#### Your instructions
Rewrite the entries from the line holding "The height and width of the screenshot is (753, 1098)." through the end of the entries, inclusive, replacing "Carabao Cup" with "League Cup" and leaving everything else unchanged.

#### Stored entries
- - -
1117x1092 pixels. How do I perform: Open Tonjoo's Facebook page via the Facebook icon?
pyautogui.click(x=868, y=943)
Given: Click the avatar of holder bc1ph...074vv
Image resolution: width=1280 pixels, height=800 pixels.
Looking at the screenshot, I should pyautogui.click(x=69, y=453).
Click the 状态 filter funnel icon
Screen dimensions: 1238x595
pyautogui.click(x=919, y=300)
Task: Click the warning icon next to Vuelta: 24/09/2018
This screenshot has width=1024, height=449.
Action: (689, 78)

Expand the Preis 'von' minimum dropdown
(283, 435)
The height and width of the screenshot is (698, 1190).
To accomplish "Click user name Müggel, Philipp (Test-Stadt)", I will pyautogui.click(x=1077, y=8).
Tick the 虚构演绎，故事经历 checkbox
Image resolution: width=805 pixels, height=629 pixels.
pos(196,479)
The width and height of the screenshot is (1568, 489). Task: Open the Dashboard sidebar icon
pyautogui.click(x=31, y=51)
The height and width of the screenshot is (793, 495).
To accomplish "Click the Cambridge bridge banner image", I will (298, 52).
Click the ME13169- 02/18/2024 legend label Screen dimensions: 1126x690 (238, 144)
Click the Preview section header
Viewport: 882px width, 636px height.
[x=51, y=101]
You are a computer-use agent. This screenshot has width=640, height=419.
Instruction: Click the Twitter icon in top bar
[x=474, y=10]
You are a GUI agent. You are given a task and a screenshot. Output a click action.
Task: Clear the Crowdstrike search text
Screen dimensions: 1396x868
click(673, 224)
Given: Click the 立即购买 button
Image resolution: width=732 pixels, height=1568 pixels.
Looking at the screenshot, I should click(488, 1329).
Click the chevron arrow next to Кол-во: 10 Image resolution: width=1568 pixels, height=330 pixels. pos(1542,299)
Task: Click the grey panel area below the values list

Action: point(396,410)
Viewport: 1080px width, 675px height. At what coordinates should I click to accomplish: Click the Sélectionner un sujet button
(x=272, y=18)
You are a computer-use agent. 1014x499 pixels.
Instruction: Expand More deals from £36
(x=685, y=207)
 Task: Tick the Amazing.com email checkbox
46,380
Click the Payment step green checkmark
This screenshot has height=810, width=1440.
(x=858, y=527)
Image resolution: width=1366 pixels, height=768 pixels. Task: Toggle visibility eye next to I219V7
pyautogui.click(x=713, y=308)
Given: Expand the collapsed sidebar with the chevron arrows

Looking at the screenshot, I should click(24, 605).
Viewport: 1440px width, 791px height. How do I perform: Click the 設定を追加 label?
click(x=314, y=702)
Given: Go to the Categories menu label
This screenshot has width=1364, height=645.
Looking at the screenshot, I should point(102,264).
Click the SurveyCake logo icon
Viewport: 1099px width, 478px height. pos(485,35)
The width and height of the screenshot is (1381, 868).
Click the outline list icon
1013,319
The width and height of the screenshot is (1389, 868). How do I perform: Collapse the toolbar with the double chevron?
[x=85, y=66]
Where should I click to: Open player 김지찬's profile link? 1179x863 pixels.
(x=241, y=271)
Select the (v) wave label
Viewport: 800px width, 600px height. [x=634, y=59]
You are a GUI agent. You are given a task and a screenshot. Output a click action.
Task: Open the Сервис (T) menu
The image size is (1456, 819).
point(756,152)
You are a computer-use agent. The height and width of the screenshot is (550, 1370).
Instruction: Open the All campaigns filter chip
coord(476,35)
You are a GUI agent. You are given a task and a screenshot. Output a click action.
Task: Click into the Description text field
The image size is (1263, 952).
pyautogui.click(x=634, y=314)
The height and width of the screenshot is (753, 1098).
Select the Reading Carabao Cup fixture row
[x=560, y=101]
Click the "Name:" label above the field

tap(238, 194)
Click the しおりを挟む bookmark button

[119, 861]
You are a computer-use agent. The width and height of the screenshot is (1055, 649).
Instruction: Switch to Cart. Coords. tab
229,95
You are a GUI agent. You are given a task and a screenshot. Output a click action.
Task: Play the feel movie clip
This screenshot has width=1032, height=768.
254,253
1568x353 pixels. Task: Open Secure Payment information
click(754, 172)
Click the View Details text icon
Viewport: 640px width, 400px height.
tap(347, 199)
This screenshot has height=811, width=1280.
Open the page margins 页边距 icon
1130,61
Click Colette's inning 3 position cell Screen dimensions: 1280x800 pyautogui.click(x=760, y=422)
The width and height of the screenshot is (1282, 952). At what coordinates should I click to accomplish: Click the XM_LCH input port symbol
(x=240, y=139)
- - -
#### Task solution
The height and width of the screenshot is (753, 1098).
Select the Reading League Cup fixture row
[x=560, y=101]
Click the "Name:" label above the field

tap(238, 194)
Click the しおりを挟む bookmark button

[119, 861]
You are a computer-use agent. The width and height of the screenshot is (1055, 649).
Instruction: Switch to Cart. Coords. tab
229,95
You are a GUI agent. You are given a task and a screenshot. Output a click action.
Task: Play the feel movie clip
This screenshot has width=1032, height=768.
254,253
1568x353 pixels. Task: Open Secure Payment information
click(754, 172)
Click the View Details text icon
Viewport: 640px width, 400px height.
tap(347, 199)
This screenshot has height=811, width=1280.
Open the page margins 页边距 icon
1130,61
Click Colette's inning 3 position cell Screen dimensions: 1280x800 pyautogui.click(x=760, y=422)
The width and height of the screenshot is (1282, 952). At what coordinates should I click to accomplish: Click the XM_LCH input port symbol
(x=240, y=139)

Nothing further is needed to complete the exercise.